Support Questions
Find answers, ask questions, and share your expertise

Servers are down or not responding when I run TestDFSIO(mapreduce,ambari)

Servers are down or not responding when I run TestDFSIO(mapreduce,ambari)

Explorer

My servers are down and not any responding when I run TestDFSIO the size over 300GB.No any messanges is recorded in ambari's log ,component's log(mapreduce , yarn ) or linux system . I used redhat7.0 ,12 SAS disks (7200) ,memory size is 96GB , 10G network , 6 servers (two namenodes, 4 datanodes) ,CPU:E5-2660v3(2.6GHz/10c)9.6GT/25ML3 * 2 .Yarn's settings are OK.

I use this command

hadoop jar /usr/hdp/current/hadoop-mapreduce-client/hadoop-mapreduce-client-jobclient.jar -write -nrFiles 300 -size 1024

when job runs about 40~80% , one of 4 datanodes is down and not any responding , then othter three datanodes are down turn by turn in 10 minutes . It 's so strange. I guess it's maybe the problem of 10G network cards , but no change when I replace network card driver and network card .

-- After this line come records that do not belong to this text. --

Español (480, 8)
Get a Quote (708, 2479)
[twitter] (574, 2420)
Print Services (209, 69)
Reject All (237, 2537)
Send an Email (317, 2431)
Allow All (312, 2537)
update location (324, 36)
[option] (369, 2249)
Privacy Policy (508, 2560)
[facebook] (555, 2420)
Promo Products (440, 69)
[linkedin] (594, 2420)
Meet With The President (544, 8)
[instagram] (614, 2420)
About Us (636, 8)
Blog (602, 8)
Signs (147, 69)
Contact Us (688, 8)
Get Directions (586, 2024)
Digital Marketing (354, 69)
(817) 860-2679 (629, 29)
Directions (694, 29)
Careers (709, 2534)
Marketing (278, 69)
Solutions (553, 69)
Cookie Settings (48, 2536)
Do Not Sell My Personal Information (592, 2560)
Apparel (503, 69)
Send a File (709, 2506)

Any one meets this problems?

1 REPLY 1

Re: Servers are down or not responding when I run TestDFSIO(mapreduce,ambari)

@Mon key, are you saying that the DataNodes are running when you start TestDFSIO, and then they appear to gradually shut down one by one while the job is running? If so, have you tried looking at the DataNode logs to try to determine why they shut down?